* Data
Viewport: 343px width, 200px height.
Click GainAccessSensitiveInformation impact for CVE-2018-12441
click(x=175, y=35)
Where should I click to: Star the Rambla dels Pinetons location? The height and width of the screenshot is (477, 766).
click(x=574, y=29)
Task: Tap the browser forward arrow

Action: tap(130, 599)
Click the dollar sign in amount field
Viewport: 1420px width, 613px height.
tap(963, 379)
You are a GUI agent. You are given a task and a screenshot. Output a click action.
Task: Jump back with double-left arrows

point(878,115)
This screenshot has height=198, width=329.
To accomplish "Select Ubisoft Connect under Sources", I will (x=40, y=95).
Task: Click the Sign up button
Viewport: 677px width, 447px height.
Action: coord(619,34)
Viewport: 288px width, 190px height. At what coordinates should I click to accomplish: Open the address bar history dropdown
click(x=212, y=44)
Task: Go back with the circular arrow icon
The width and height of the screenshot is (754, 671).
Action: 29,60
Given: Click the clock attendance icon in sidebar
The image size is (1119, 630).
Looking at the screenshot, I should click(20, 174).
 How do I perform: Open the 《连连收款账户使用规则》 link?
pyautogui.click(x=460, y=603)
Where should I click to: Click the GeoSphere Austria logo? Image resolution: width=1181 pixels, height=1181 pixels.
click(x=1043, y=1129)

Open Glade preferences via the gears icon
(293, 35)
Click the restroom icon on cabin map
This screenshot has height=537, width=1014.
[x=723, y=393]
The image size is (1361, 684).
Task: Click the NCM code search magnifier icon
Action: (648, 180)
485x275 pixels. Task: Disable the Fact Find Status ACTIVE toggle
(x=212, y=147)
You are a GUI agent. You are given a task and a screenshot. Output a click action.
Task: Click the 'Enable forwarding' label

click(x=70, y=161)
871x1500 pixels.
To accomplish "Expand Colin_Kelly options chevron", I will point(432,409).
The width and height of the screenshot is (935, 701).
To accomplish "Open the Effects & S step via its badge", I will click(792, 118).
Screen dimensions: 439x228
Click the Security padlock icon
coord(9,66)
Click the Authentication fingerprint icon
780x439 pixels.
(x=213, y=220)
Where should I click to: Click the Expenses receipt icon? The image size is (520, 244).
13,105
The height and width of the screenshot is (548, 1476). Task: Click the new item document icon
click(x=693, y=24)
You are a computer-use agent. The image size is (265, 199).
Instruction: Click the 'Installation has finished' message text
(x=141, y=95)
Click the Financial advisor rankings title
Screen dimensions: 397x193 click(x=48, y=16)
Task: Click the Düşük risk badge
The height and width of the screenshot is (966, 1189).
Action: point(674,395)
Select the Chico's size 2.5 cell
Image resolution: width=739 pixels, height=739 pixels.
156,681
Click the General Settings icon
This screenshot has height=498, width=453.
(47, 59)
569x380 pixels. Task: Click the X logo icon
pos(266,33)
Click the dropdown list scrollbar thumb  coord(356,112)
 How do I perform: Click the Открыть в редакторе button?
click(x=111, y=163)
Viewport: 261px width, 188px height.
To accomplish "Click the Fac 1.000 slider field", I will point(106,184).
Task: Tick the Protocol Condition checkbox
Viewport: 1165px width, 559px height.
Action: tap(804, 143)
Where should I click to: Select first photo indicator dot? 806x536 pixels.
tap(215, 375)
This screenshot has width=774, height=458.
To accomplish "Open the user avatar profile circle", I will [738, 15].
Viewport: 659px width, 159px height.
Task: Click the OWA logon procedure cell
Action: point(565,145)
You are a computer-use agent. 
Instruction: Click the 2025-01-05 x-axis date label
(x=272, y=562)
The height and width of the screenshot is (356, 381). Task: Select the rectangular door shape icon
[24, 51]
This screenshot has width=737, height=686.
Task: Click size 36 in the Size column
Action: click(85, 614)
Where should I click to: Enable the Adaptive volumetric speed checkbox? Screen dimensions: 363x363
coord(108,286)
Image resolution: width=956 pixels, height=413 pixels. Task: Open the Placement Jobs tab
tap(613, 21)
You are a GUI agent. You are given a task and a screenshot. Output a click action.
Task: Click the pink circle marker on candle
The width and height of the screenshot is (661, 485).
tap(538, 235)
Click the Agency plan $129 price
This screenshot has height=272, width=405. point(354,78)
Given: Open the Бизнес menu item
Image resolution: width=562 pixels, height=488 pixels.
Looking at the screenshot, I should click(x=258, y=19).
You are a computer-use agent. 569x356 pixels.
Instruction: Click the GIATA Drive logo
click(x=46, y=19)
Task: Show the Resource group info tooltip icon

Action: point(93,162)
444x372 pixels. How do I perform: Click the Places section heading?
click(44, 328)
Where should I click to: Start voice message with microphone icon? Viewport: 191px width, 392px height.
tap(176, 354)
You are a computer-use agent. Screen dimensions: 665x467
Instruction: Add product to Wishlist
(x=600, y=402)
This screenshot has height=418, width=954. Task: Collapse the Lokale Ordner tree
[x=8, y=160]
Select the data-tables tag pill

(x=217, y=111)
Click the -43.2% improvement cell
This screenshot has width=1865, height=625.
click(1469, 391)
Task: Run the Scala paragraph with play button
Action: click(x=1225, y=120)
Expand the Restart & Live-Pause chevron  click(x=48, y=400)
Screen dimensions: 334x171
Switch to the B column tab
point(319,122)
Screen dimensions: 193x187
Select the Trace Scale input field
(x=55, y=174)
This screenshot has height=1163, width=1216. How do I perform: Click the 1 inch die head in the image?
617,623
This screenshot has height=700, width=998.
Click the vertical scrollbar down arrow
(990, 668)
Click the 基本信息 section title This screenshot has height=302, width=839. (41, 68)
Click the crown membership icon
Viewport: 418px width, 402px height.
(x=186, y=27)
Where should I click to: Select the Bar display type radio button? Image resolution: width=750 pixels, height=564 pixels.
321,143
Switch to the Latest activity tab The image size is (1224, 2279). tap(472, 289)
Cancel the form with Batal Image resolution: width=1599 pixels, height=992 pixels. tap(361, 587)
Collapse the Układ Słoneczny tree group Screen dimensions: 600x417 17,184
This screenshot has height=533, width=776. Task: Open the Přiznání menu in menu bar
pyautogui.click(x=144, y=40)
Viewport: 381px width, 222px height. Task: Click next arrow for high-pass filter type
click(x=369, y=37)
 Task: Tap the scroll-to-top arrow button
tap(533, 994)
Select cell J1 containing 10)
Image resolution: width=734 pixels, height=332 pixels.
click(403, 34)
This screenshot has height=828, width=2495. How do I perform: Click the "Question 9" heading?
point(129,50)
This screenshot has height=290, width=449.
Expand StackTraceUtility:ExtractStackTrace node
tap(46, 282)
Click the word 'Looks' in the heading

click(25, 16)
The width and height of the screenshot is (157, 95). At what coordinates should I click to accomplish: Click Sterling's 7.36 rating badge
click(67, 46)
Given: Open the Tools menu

* The problem
Return all of the data word for word.

* Answer for this exercise
Viewport: 343px width, 200px height.
Click GainAccessSensitiveInformation impact for CVE-2018-12441
click(x=175, y=35)
Where should I click to: Star the Rambla dels Pinetons location? The height and width of the screenshot is (477, 766).
click(x=574, y=29)
Task: Tap the browser forward arrow

Action: tap(130, 599)
Click the dollar sign in amount field
Viewport: 1420px width, 613px height.
tap(963, 379)
You are a GUI agent. You are given a task and a screenshot. Output a click action.
Task: Jump back with double-left arrows

point(878,115)
This screenshot has height=198, width=329.
To accomplish "Select Ubisoft Connect under Sources", I will (x=40, y=95).
Task: Click the Sign up button
Viewport: 677px width, 447px height.
Action: coord(619,34)
Viewport: 288px width, 190px height. At what coordinates should I click to accomplish: Open the address bar history dropdown
click(x=212, y=44)
Task: Go back with the circular arrow icon
The width and height of the screenshot is (754, 671).
Action: 29,60
Given: Click the clock attendance icon in sidebar
The image size is (1119, 630).
Looking at the screenshot, I should click(20, 174).
 How do I perform: Open the 《连连收款账户使用规则》 link?
pyautogui.click(x=460, y=603)
Where should I click to: Click the GeoSphere Austria logo? Image resolution: width=1181 pixels, height=1181 pixels.
click(x=1043, y=1129)

Open Glade preferences via the gears icon
(293, 35)
Click the restroom icon on cabin map
This screenshot has height=537, width=1014.
[x=723, y=393]
The image size is (1361, 684).
Task: Click the NCM code search magnifier icon
Action: (648, 180)
485x275 pixels. Task: Disable the Fact Find Status ACTIVE toggle
(x=212, y=147)
You are a GUI agent. You are given a task and a screenshot. Output a click action.
Task: Click the 'Enable forwarding' label

click(x=70, y=161)
871x1500 pixels.
To accomplish "Expand Colin_Kelly options chevron", I will point(432,409).
The width and height of the screenshot is (935, 701).
To accomplish "Open the Effects & S step via its badge", I will click(792, 118).
Screen dimensions: 439x228
Click the Security padlock icon
coord(9,66)
Click the Authentication fingerprint icon
780x439 pixels.
(x=213, y=220)
Where should I click to: Click the Expenses receipt icon? The image size is (520, 244).
13,105
The height and width of the screenshot is (548, 1476). Task: Click the new item document icon
click(x=693, y=24)
You are a computer-use agent. The image size is (265, 199).
Instruction: Click the 'Installation has finished' message text
(x=141, y=95)
Click the Financial advisor rankings title
Screen dimensions: 397x193 click(x=48, y=16)
Task: Click the Düşük risk badge
The height and width of the screenshot is (966, 1189).
Action: point(674,395)
Select the Chico's size 2.5 cell
Image resolution: width=739 pixels, height=739 pixels.
156,681
Click the General Settings icon
This screenshot has height=498, width=453.
(47, 59)
569x380 pixels. Task: Click the X logo icon
pos(266,33)
Click the dropdown list scrollbar thumb  coord(356,112)
 How do I perform: Click the Открыть в редакторе button?
click(x=111, y=163)
Viewport: 261px width, 188px height.
To accomplish "Click the Fac 1.000 slider field", I will point(106,184).
Task: Tick the Protocol Condition checkbox
Viewport: 1165px width, 559px height.
Action: tap(804, 143)
Where should I click to: Select first photo indicator dot? 806x536 pixels.
tap(215, 375)
This screenshot has width=774, height=458.
To accomplish "Open the user avatar profile circle", I will [738, 15].
Viewport: 659px width, 159px height.
Task: Click the OWA logon procedure cell
Action: point(565,145)
You are a computer-use agent. 
Instruction: Click the 2025-01-05 x-axis date label
(x=272, y=562)
The height and width of the screenshot is (356, 381). Task: Select the rectangular door shape icon
[24, 51]
This screenshot has width=737, height=686.
Task: Click size 36 in the Size column
Action: click(85, 614)
Where should I click to: Enable the Adaptive volumetric speed checkbox? Screen dimensions: 363x363
coord(108,286)
Image resolution: width=956 pixels, height=413 pixels. Task: Open the Placement Jobs tab
tap(613, 21)
You are a GUI agent. You are given a task and a screenshot. Output a click action.
Task: Click the pink circle marker on candle
The width and height of the screenshot is (661, 485).
tap(538, 235)
Click the Agency plan $129 price
This screenshot has height=272, width=405. point(354,78)
Given: Open the Бизнес menu item
Image resolution: width=562 pixels, height=488 pixels.
Looking at the screenshot, I should click(x=258, y=19).
You are a computer-use agent. 569x356 pixels.
Instruction: Click the GIATA Drive logo
click(x=46, y=19)
Task: Show the Resource group info tooltip icon

Action: point(93,162)
444x372 pixels. How do I perform: Click the Places section heading?
click(44, 328)
Where should I click to: Start voice message with microphone icon? Viewport: 191px width, 392px height.
tap(176, 354)
You are a computer-use agent. Screen dimensions: 665x467
Instruction: Add product to Wishlist
(x=600, y=402)
This screenshot has height=418, width=954. Task: Collapse the Lokale Ordner tree
[x=8, y=160]
Select the data-tables tag pill

(x=217, y=111)
Click the -43.2% improvement cell
This screenshot has width=1865, height=625.
click(1469, 391)
Task: Run the Scala paragraph with play button
Action: click(x=1225, y=120)
Expand the Restart & Live-Pause chevron  click(x=48, y=400)
Screen dimensions: 334x171
Switch to the B column tab
point(319,122)
Screen dimensions: 193x187
Select the Trace Scale input field
(x=55, y=174)
This screenshot has height=1163, width=1216. How do I perform: Click the 1 inch die head in the image?
617,623
This screenshot has height=700, width=998.
Click the vertical scrollbar down arrow
(990, 668)
Click the 基本信息 section title This screenshot has height=302, width=839. (41, 68)
Click the crown membership icon
Viewport: 418px width, 402px height.
(x=186, y=27)
Where should I click to: Select the Bar display type radio button? Image resolution: width=750 pixels, height=564 pixels.
321,143
Switch to the Latest activity tab The image size is (1224, 2279). tap(472, 289)
Cancel the form with Batal Image resolution: width=1599 pixels, height=992 pixels. tap(361, 587)
Collapse the Układ Słoneczny tree group Screen dimensions: 600x417 17,184
This screenshot has height=533, width=776. Task: Open the Přiznání menu in menu bar
pyautogui.click(x=144, y=40)
Viewport: 381px width, 222px height. Task: Click next arrow for high-pass filter type
click(x=369, y=37)
 Task: Tap the scroll-to-top arrow button
tap(533, 994)
Select cell J1 containing 10)
Image resolution: width=734 pixels, height=332 pixels.
click(403, 34)
This screenshot has height=828, width=2495. How do I perform: Click the "Question 9" heading?
point(129,50)
This screenshot has height=290, width=449.
Expand StackTraceUtility:ExtractStackTrace node
tap(46, 282)
Click the word 'Looks' in the heading

click(25, 16)
The width and height of the screenshot is (157, 95). At what coordinates should I click to accomplish: Click Sterling's 7.36 rating badge
click(67, 46)
Given: Open the Tools menu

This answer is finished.